Debt consolidation loan – one of the most popular forms of debt consolidation should be high on your list of feasible choices if you have a great deal of outstanding debt and are thinking about consolidating your debts. A debt consolidation loan does not forgive your debt or reduce it, but it helps you manage your debt by rolling it all into a single monthly payment. One of the biggest advantages of the debt consolidation loan is that it comes with a comparatively lower rate of interest than that of your other debts.
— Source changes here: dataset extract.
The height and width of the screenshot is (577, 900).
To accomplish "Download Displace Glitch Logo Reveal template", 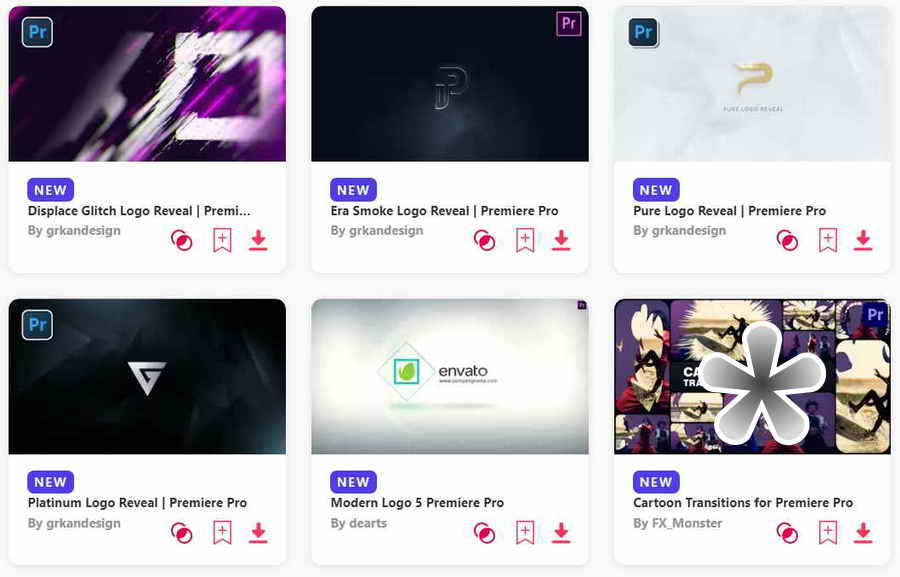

Credit reporting agencies issue a credit score to each consumer based on his or her credit history. The lending institutions utilize these credit scores to determine your level of risk for a loan or a credit line. A debt consolidation loan also affects your credit score. Let’s see how:
How It Can Help Your Credit Score
- One of the major factors which can help boost your credit score is on-time payments on your credit accounts and your debt consolidation loans every month.
- You have had only revolving credit accounts like credit cards and consolidated them with an installment loan like a personal loan. So, if you have more than one type of credit account, it can help your credit score a bit.
- Consolidation loan helps you pay off credit card balances which are higher than 30% of the credit limit on that card. Credit utilization which is the amount used compared to your limit also has a big effect on your credit score.
- Since you have addressed the issues which had led to your original debt, you have a good shot at paying off your debt and keeping it down.
How It Can Hurt Your Credit Score
- Like on-time payments can help your score, delayed payments can hurt your credit score. So, if you start missing out on your payments or make late payments on your debt consolidation loan, your credit score will see a decline.
- Closing a credit account may seem like a good idea so that you are not tempted to use it. However, it may harm your credit score. It lowers the amount of your available credit, thus changing your debt into the limit ration. So, if at all you must close some of your credit accounts, close the recent ones only. Because your old credit accounts carry more of your credit history.
- Once you have credit room on your cards, you may again run up your balances. So, the gain achieved from cutting down your credit utilization is erased as soon as your balances rise. This can hurt your credit score.
- Each application for balance-transfer cards or personal loans for which you cannot qualify for reduces your credit score by a few points. Too many of such credit applications can at once bring down your credit score because it may be perceived as an indication of financial instability.
A debt consolidation loan will affect your credit score ranking positively in the long term if you use it responsibly and appropriately. It should be kept in mind that one of the greatest pitfalls when it comes to debt consolidation loans is the risk of landing up in a new debt before you pay off the one on the consolidated loan. So, when you clear off the debt on your credit cards with a debt consolidation loan, avoid the temptation to use the newly freed-up credit limits.